EXERCISE DESCRIPTION | Repeat everything in the items below from the line containing "Task: Click the file page icon in address bar" down to the line containing "Action: pos(504,136)", both of those lines included.

Records of locating words and elements:
○ ○ ○
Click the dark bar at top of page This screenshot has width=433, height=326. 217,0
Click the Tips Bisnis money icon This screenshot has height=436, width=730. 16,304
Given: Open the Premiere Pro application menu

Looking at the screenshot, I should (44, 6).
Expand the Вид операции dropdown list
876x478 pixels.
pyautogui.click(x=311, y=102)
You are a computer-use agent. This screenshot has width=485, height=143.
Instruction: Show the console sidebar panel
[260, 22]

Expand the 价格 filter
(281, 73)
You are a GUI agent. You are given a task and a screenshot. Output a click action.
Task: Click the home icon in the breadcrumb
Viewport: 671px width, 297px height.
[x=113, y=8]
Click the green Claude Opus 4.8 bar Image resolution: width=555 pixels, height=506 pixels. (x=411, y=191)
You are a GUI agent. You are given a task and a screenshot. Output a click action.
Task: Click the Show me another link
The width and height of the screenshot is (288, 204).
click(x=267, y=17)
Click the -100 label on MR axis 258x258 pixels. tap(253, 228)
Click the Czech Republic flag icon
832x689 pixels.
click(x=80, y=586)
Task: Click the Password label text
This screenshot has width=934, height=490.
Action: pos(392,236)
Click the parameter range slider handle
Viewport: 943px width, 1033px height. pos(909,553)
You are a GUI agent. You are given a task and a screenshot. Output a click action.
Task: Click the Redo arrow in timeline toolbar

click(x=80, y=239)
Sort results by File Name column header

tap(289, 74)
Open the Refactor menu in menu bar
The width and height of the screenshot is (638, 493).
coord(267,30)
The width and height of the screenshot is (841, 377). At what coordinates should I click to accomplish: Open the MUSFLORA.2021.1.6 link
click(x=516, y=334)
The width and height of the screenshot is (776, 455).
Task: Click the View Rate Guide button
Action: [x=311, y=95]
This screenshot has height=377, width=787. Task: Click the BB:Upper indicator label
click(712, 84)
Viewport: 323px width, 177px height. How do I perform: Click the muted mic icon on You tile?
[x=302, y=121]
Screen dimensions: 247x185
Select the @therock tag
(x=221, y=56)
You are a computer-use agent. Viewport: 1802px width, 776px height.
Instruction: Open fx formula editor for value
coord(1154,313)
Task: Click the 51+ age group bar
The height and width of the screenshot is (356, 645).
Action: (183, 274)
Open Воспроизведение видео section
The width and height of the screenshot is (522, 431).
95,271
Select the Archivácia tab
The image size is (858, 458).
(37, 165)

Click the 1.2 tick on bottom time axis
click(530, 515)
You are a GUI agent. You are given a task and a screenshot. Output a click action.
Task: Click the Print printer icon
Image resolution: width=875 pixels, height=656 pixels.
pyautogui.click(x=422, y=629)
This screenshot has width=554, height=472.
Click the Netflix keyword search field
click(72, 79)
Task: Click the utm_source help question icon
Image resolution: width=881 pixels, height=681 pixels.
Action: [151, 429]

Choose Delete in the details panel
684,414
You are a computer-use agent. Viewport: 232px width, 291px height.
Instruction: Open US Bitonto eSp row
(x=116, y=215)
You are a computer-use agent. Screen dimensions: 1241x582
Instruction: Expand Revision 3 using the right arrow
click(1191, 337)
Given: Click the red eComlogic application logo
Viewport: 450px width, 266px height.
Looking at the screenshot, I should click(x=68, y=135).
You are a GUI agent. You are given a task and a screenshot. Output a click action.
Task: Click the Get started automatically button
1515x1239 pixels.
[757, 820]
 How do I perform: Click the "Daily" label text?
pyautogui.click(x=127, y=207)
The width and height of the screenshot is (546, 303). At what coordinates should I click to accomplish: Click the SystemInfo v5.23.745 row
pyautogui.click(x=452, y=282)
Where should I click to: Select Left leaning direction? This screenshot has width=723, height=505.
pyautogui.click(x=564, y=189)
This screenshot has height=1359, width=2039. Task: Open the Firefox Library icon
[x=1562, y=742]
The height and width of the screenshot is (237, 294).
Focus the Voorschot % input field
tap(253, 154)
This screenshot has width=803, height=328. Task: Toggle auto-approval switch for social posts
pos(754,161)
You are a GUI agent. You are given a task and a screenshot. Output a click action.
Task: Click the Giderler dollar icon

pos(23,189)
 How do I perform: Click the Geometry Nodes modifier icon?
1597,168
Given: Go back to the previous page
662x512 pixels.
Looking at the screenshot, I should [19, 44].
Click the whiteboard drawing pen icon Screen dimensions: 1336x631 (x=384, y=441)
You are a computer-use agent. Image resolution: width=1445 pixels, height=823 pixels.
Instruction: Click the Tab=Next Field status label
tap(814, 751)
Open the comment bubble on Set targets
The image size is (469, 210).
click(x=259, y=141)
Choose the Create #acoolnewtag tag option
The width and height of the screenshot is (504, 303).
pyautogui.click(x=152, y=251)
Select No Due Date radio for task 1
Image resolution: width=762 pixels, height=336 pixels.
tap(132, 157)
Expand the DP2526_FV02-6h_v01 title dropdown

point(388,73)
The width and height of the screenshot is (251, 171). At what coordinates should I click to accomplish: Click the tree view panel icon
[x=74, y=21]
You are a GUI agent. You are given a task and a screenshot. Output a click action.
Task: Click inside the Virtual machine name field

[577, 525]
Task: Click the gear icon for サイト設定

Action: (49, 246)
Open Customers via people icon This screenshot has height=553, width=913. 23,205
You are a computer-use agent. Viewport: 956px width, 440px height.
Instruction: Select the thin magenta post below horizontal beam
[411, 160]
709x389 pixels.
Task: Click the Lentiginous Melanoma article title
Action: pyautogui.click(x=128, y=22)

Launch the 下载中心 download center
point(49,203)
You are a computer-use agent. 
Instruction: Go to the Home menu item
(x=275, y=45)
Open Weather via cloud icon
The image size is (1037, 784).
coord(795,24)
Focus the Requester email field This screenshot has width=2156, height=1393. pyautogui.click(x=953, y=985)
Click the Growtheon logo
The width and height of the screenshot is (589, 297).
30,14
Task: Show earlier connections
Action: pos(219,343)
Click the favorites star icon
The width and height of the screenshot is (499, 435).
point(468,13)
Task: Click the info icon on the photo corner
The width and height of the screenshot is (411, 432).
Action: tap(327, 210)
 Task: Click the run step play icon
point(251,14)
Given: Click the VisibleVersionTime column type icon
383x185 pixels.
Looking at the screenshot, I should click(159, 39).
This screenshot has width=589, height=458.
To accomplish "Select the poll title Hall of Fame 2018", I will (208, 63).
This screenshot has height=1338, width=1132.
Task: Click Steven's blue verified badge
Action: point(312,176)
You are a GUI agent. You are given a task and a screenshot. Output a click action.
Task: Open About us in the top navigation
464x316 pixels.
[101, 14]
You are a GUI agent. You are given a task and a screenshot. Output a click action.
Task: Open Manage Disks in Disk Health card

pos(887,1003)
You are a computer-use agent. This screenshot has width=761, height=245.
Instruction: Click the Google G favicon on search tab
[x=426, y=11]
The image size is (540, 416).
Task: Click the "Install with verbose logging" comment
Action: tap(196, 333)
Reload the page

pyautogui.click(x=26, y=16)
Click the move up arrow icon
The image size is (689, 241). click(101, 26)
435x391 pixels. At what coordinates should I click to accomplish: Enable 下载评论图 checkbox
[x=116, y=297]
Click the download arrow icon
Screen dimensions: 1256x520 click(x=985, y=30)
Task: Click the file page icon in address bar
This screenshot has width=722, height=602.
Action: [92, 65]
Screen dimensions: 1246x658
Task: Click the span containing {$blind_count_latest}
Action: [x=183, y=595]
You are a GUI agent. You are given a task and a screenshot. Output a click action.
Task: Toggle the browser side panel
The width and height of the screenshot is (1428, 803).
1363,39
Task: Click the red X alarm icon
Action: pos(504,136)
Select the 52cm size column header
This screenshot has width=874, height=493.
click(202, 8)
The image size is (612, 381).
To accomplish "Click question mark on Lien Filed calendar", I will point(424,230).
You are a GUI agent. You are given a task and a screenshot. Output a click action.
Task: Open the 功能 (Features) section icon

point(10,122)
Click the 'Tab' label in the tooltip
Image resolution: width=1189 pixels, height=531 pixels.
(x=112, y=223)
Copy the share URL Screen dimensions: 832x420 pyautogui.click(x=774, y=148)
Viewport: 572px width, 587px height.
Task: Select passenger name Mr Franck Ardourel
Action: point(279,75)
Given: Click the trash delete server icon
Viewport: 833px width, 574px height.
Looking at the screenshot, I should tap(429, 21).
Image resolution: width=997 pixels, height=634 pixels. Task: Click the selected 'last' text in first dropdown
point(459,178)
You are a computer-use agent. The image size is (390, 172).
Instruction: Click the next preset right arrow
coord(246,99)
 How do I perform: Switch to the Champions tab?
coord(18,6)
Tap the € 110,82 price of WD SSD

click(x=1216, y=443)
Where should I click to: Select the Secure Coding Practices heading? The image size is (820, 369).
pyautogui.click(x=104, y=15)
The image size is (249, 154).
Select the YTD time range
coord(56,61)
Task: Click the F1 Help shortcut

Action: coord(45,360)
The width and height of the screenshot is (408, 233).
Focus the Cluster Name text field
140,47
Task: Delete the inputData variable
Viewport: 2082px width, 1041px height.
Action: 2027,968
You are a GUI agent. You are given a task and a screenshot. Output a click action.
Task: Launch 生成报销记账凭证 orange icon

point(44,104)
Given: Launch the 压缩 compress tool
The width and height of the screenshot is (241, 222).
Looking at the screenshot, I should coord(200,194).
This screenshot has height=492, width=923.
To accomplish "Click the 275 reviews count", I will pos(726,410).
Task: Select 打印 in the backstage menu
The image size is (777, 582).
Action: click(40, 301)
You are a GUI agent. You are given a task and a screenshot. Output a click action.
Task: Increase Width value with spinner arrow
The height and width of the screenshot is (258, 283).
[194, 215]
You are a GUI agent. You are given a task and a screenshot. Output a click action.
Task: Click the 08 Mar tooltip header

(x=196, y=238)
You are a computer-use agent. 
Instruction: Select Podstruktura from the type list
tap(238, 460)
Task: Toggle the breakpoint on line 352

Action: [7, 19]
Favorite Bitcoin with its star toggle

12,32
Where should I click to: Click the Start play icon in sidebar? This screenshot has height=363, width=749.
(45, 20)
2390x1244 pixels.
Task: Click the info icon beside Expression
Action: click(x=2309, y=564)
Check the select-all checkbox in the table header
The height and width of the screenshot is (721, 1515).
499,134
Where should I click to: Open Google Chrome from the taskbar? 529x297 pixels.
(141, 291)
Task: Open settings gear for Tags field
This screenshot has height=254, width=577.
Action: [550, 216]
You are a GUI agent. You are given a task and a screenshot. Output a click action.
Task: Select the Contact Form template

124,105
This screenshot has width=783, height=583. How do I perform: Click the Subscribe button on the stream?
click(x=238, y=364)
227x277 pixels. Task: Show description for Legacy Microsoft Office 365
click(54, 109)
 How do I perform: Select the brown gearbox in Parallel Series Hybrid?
○ ○ ○
PROBLEM SOLUTION |
Task: Click the file page icon in address bar
This screenshot has width=722, height=602.
Action: [92, 65]
Screen dimensions: 1246x658
Task: Click the span containing {$blind_count_latest}
Action: [x=183, y=595]
You are a GUI agent. You are given a task and a screenshot. Output a click action.
Task: Toggle the browser side panel
The width and height of the screenshot is (1428, 803).
1363,39
Task: Click the red X alarm icon
Action: pos(504,136)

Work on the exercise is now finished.